BROOKLYN — The Boston Celtics have a plan. And despite the endless rumors and smokescreens, they’re sticking to it. (For now, anyway.)

For the second consecutive year, the C’s entered draft night at Barclays Center with the third overall pick and actually employed it, taking Duke forward Jayson Tatum in the 2017 NBA Draft on Thursday.

Tatum was one of four total selections for president of basketball operations Danny Ainge, who, as usual, kept Celtics fans on the edge of their seats amid reports he might try to trade for Kristaps Porzingis or Jimmy Butler.

Ainge went with the safe bet, though, spurning the more athletic but more volatile Josh Jackson to take a well-rounded 19-year-old who appeared mature beyond his years as he addressed the media in Brooklyn.

“There’s so much more ahead that I want to accomplish,” Tatum told reporters, “and I’m excited I get to do it with the Boston Celtics.”

Of course, there’s always the possibility “Trader Danny” strikes again once free agency begins July 1, swinging Tatum in a trade for Paul George or making a similar big splash. But Boston’s actions Thursday night suggest an awareness of the NBA landscape: The Golden State Warriors are a cut above the rest of the NBA, so the best path lies in using the team’s many assets to build toward a bright future.

That path took a surprise twist a few days ago when Ainge shockingly traded the Celtics’ No. 1 pick to the Philadelphia 76ers in exchange for the No. 3 selection and a future first-rounder. His explanation — that Boston would have taken Tatum No. 1 overall had they kept the pick — leaves Celtics fans left wondering what could have been with Markelle Fultz, as it’s now their turn to “Trust the Process” on Ainge’s decision-making.

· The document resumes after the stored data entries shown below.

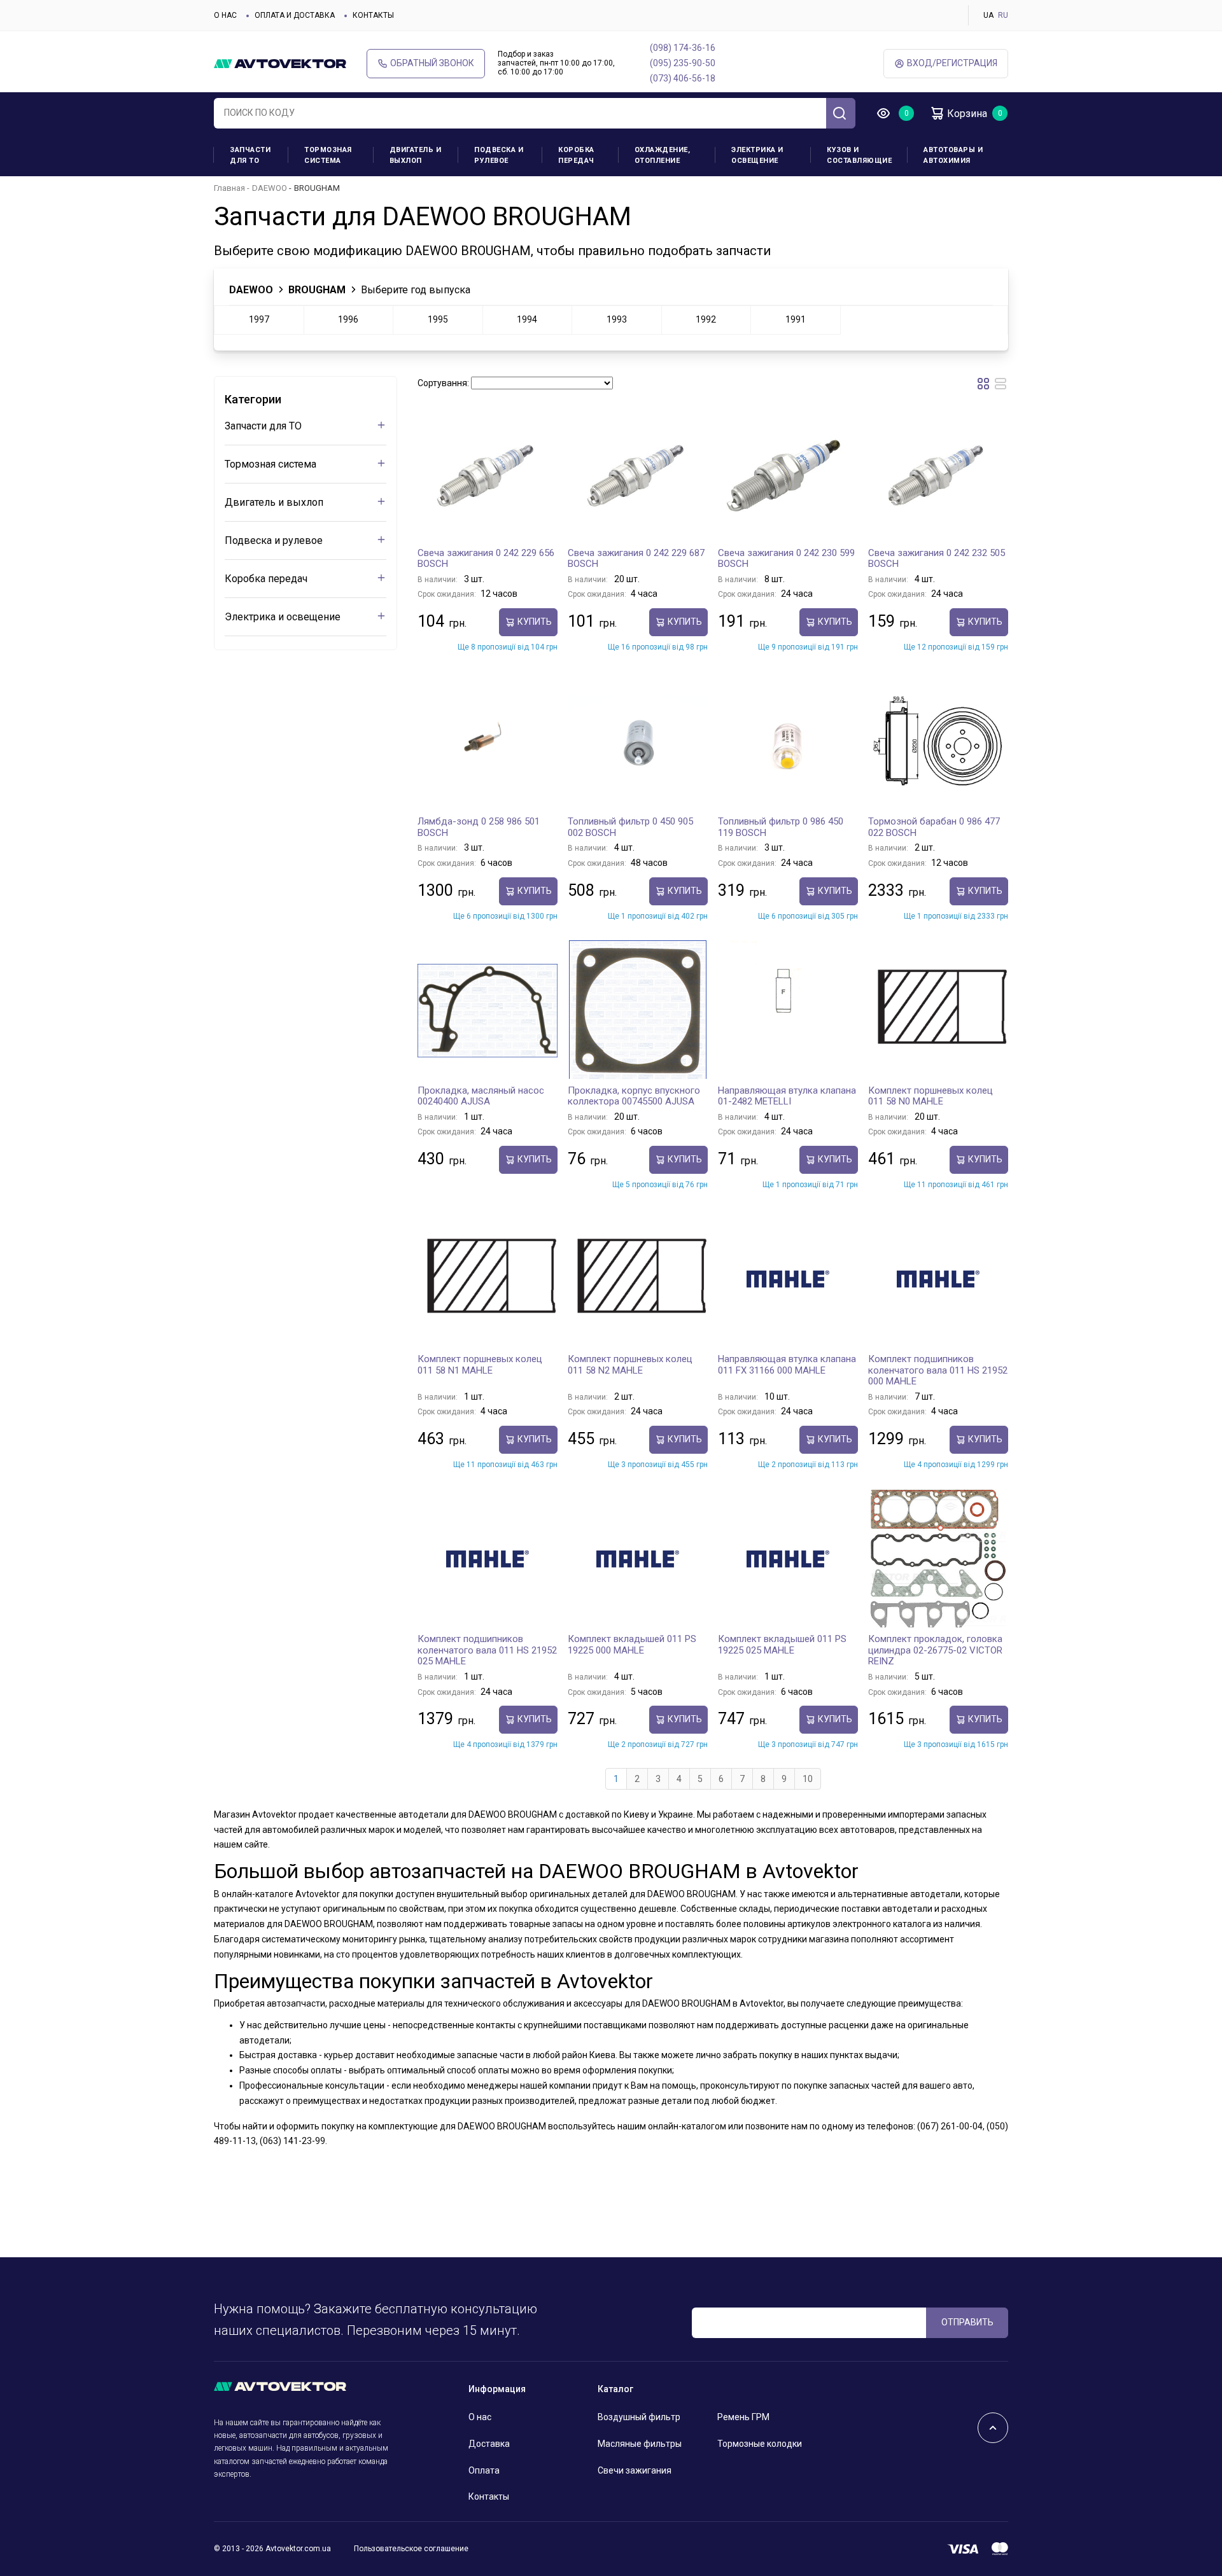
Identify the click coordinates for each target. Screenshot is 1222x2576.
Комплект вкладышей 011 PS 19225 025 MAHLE (782, 1644)
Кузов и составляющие (859, 155)
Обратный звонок (432, 63)
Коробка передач (576, 155)
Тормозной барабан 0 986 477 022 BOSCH (934, 827)
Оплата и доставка (295, 15)
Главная (229, 188)
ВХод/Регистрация (952, 63)
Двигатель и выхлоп (416, 155)
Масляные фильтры (640, 2444)
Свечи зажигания (634, 2470)
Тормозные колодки (759, 2444)
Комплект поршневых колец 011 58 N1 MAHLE (480, 1364)
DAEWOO (269, 188)
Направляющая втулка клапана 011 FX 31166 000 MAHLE (787, 1364)
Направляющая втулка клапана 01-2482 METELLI (787, 1096)
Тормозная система (328, 155)
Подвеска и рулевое (498, 155)
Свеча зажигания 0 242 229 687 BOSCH (636, 558)
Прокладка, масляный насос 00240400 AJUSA (481, 1096)
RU (1003, 15)
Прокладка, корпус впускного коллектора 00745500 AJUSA (634, 1096)
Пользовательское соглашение (411, 2548)
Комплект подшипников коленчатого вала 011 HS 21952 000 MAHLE (938, 1370)
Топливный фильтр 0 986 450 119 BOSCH (780, 827)
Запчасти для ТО (250, 155)
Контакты (373, 15)
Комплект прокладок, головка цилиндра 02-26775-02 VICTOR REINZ (935, 1650)
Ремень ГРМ (743, 2417)
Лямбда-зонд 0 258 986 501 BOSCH (479, 827)
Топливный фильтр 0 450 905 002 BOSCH (630, 827)
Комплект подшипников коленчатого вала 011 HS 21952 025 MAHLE (487, 1650)
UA (988, 15)
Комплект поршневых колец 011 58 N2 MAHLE (630, 1364)
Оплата (484, 2470)
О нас (225, 15)
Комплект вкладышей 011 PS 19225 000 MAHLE (632, 1644)
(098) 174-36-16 (682, 48)
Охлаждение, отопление (663, 155)
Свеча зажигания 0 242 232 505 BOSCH (936, 558)
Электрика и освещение (757, 155)
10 (808, 1779)
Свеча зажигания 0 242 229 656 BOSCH (486, 558)
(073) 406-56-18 (682, 78)
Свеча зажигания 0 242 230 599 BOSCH (786, 558)
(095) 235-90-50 (682, 63)
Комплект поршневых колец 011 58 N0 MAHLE (930, 1096)
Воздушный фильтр (639, 2417)
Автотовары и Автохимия (953, 155)
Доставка (489, 2444)
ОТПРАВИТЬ (967, 2322)
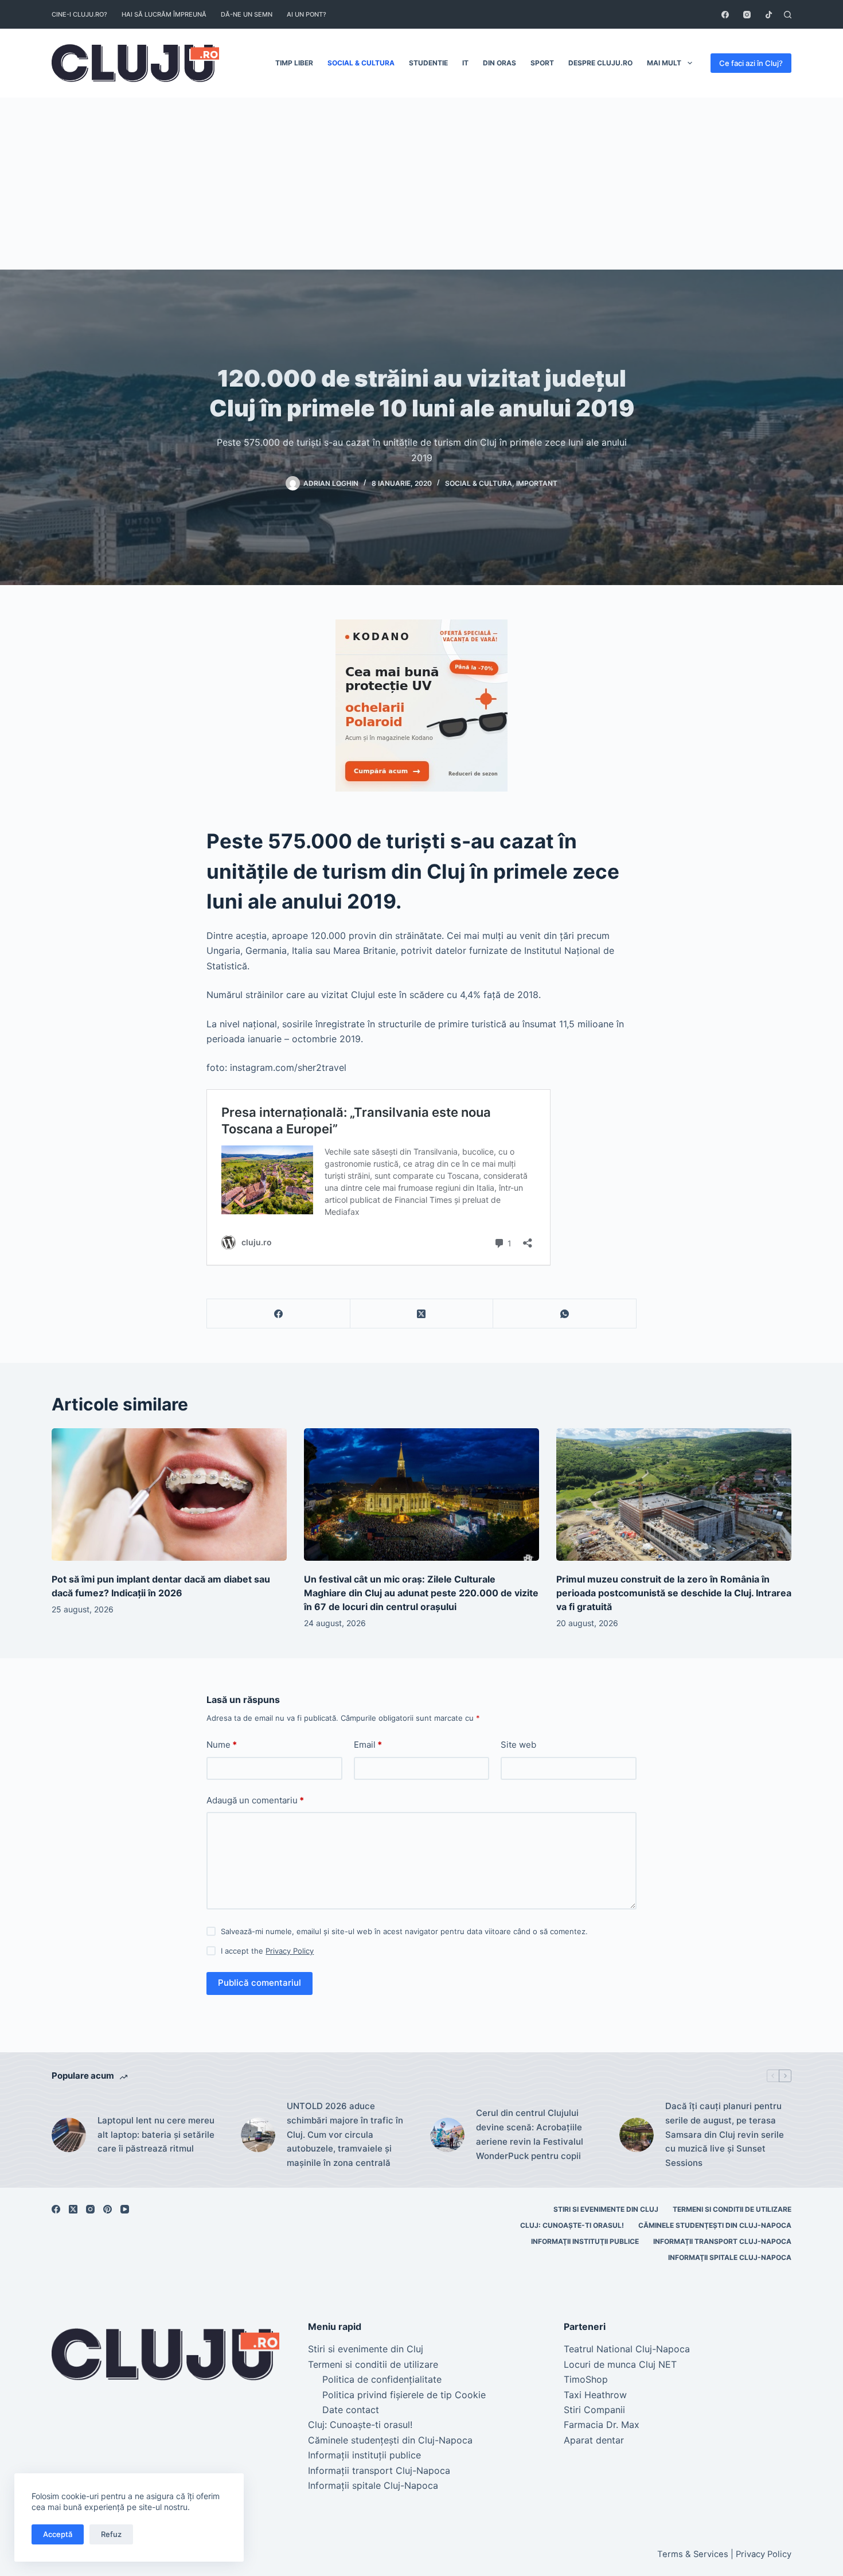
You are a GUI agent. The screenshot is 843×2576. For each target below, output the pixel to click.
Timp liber (294, 63)
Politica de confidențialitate (382, 2379)
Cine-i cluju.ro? (79, 14)
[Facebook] (725, 14)
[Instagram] (747, 14)
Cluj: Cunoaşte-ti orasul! (572, 2225)
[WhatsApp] (565, 1313)
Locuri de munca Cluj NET (620, 2364)
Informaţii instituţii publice (585, 2241)
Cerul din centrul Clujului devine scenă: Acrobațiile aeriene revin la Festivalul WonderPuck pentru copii (529, 2134)
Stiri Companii (594, 2409)
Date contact (350, 2409)
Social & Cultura (361, 63)
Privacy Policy (290, 1950)
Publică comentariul (259, 1982)
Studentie (428, 63)
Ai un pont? (306, 14)
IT (465, 63)
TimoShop (586, 2379)
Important (536, 483)
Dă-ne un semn (246, 14)
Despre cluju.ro (600, 63)
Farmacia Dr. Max (601, 2424)
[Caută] (787, 14)
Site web (518, 1744)
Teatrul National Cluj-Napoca (627, 2349)
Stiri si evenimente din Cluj (605, 2209)
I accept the (267, 1950)
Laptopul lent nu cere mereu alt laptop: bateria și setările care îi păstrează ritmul (155, 2134)
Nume (221, 1744)
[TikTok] (768, 14)
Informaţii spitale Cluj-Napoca (729, 2257)
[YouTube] (124, 2209)
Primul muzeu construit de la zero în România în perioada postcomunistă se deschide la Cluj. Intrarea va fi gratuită (673, 1592)
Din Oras (499, 63)
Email (368, 1744)
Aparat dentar (594, 2440)
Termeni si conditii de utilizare (732, 2209)
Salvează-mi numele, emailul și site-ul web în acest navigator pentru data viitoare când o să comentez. (404, 1931)
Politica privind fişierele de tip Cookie (404, 2394)
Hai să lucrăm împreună (164, 14)
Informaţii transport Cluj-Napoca (722, 2241)
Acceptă (57, 2534)
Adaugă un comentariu (255, 1800)
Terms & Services (692, 2554)
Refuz (111, 2534)
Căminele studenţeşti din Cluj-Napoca (714, 2225)
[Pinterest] (107, 2209)
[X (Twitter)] (422, 1313)
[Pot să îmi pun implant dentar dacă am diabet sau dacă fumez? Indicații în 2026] (169, 1494)
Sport (542, 63)
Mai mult (664, 63)
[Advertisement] (421, 183)
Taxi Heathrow (595, 2394)
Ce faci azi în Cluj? (751, 63)
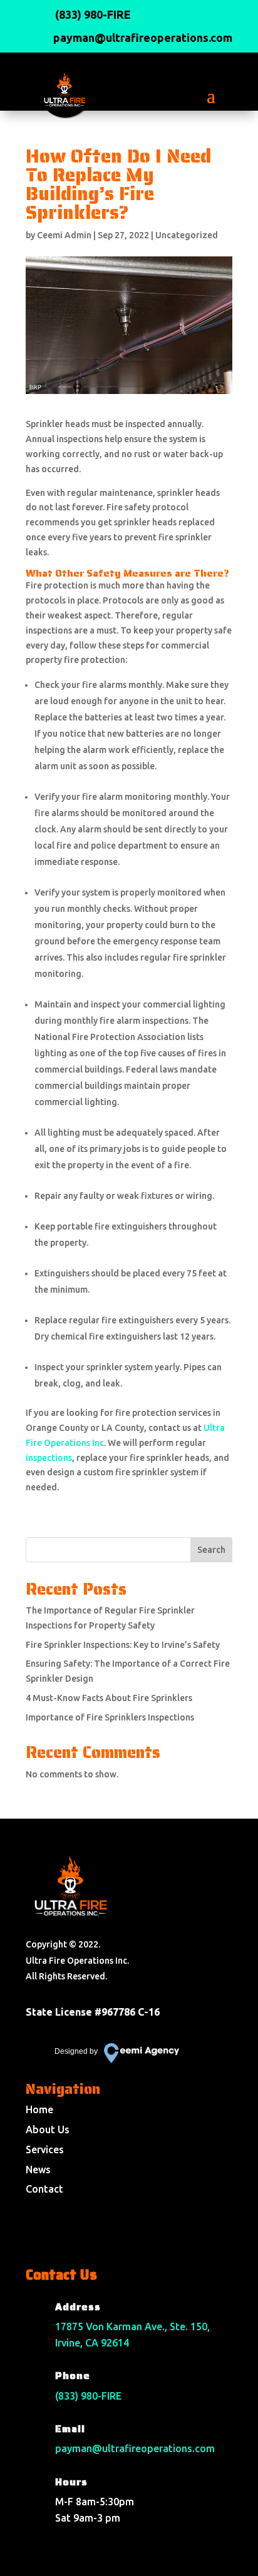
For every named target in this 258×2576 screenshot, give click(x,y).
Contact (44, 2189)
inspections (49, 1458)
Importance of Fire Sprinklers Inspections (110, 1717)
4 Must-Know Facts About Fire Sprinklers (109, 1698)
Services (45, 2149)
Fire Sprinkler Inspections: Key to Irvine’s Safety (123, 1645)
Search (211, 1550)
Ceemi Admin (64, 235)
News (38, 2169)
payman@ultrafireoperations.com (135, 2448)
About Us (48, 2129)
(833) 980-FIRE (88, 2396)
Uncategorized (186, 235)
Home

Yet it’s hard not to leave Thursday night feeling good about Boston’s moves. Tatum can guard multiple positions defensively and is a polished scorer, something the Celtics are lacking on the wing. The C’s also added a steal in the second round by drafting SMU forward Semi Ojeyele with the 37th overall pick.

Ojeyele is an absolute bulldozer at 6-foot-7, 235 pounds, and is another versatile defender to add to Celtics coach Brad Stevens’ arsenal. Add in Ojeyele’s impressive offensive game — 18.9 points per contest last season — and the critics seem to think Boston got quite the steal.

The Celtics’ maneuvering from years past landed them two more picks late in the second round, which they used on Arizona guard Kadeem Allen at No. 53 and Cal guard Jabari Bird at No. 56.

There’s a good chance both players don’t figure into Boston’s long-term plans, which could include a serious run at an NBA championship in the near future. Tatum will join last year’s No. 3 pick, Jaylen Brown, to form what could be a tantalizing 1-2 punch for years to come. If Ainge adds a high-end free agent such as Gordon Hayward to the mix — even at the expense of losing Jae Crowder or another member of the Celtics’ current core — it could push Boston’s ceiling even higher after a run to the Eastern Conference finals last season.

To be sure, the C’s aren’t at the top of the mountain yet. But they took another step upward.